Bizarrely, it is Angela Carter who comes to mind more than the hyper-realists one might normally equate with Winton’s approach to empirical detail and colloquial speech. Under close investigation, it becomes obvious that for all its up-close and being-there feel, Winton’s world is more mythological and unreal than we might think.

The presence of the author still crowds behind the narratives, but more as a director trying to co-ordinate the disparate threads. Ultimately, Winton’s is a deeply compassionate voice, but one that allows the irony and even cruelty of a particular situation to direct the unravelling of narrative.

These are stories about the inevitability of fate, but also about the beauty of the moment - be it a first kiss, or the mutual realisation that a dying woman’s request to her son to seek out her long-estranged husband is a way of reuniting the alienated father and son; or else, in classic Robert Burns manner, they are about seeing ourselves as others might see us.

The stories are quite filmic, and one wonders at the over-emphasis on verisimilitude with regard to props and scene-setting.

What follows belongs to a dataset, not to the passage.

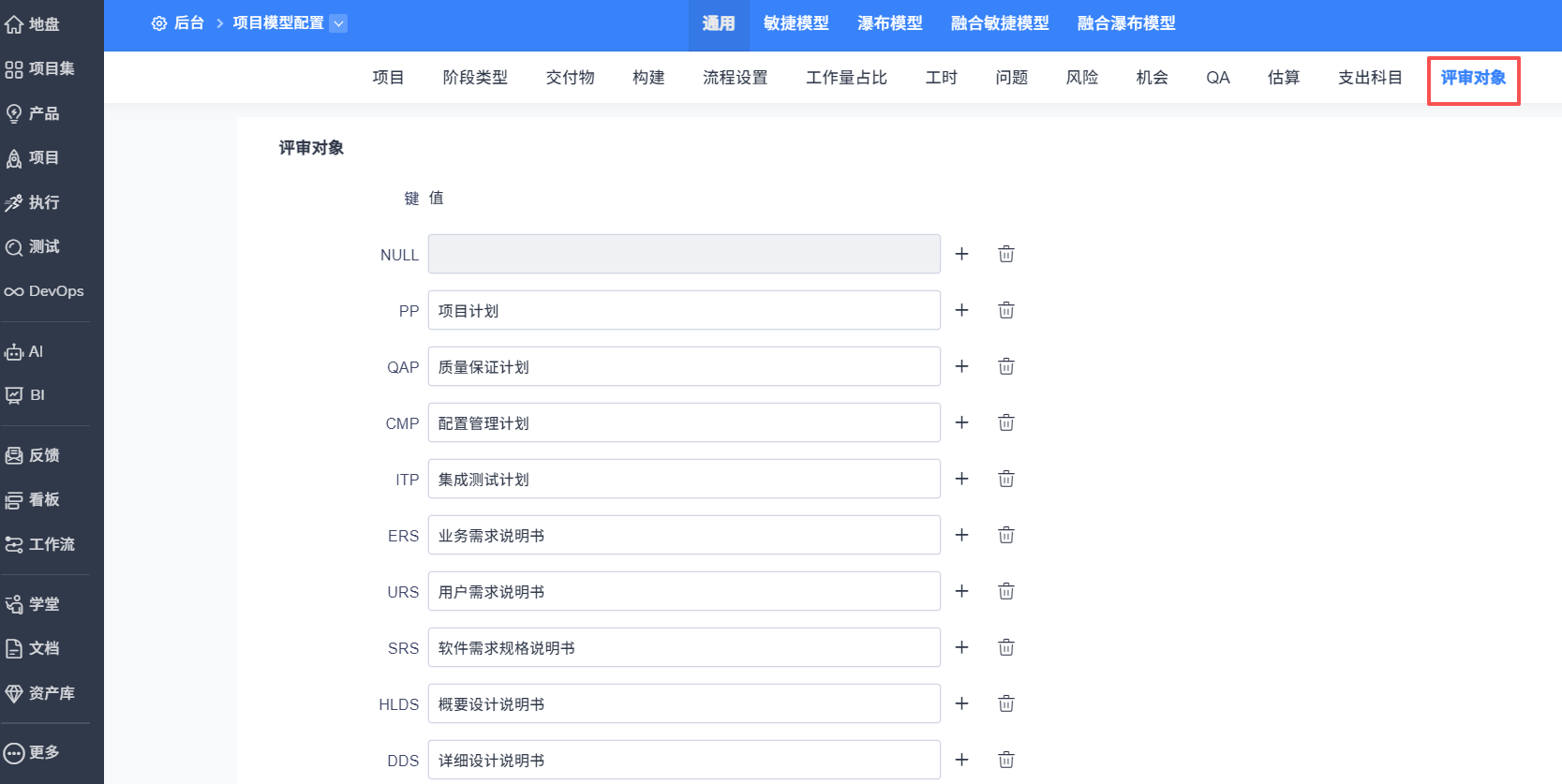The image size is (1562, 784).
Task: Delete the QAP row with trash icon
Action: coord(1005,366)

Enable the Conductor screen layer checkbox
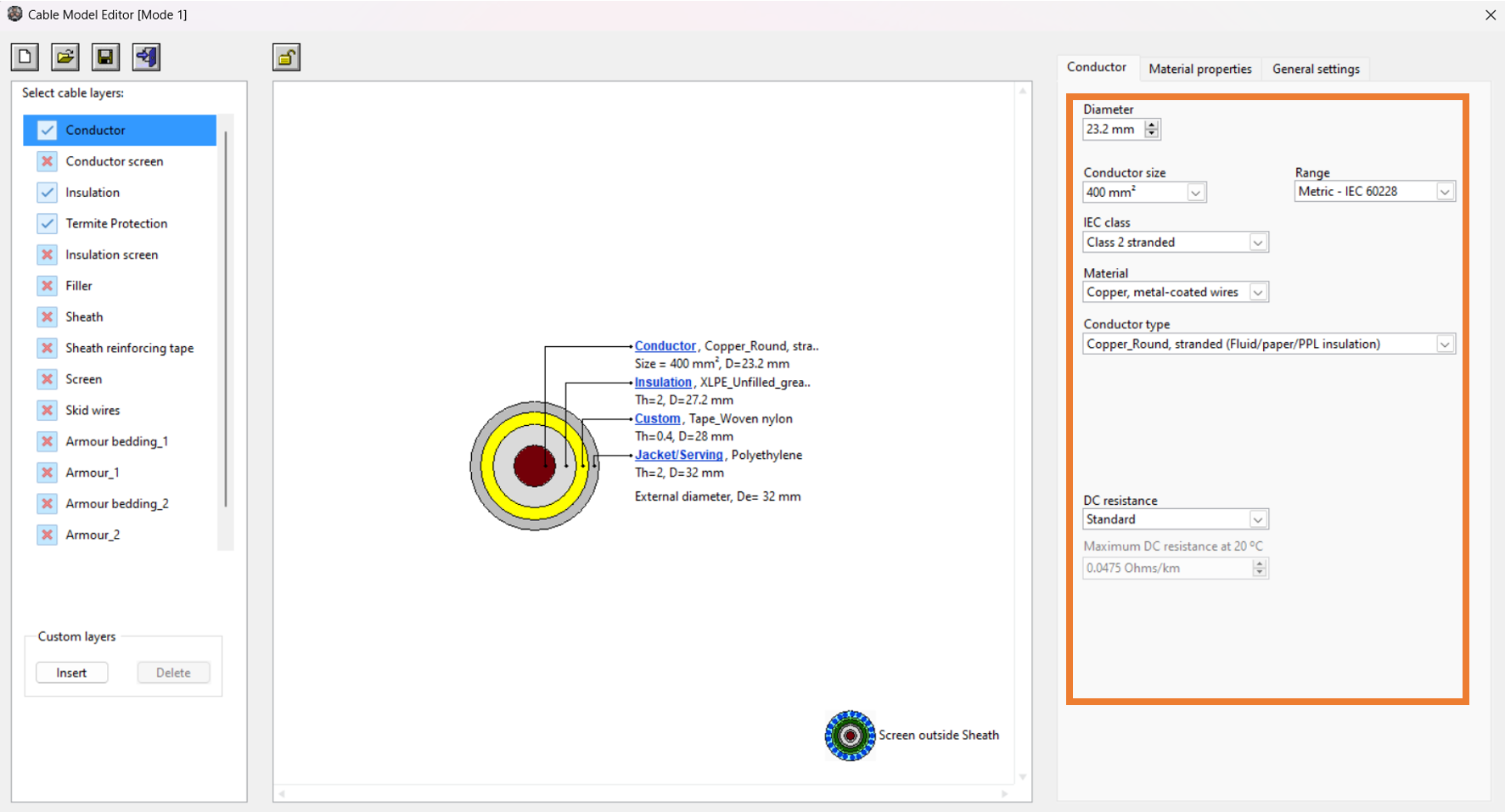tap(48, 161)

There are frequent references to brand names, evocative of a period - Ugg Boots, Fabulon, Formica, types of vehicles and so on. These are the tools of nostalgia, yet this is not a nostalgic book. Even the recollections of childhood, so vividly painted, are tainted by a sense of intrusion and loss, as in the carving of new suburbs out of bush, or the weirdness of the BBC voice on the phone giving the time.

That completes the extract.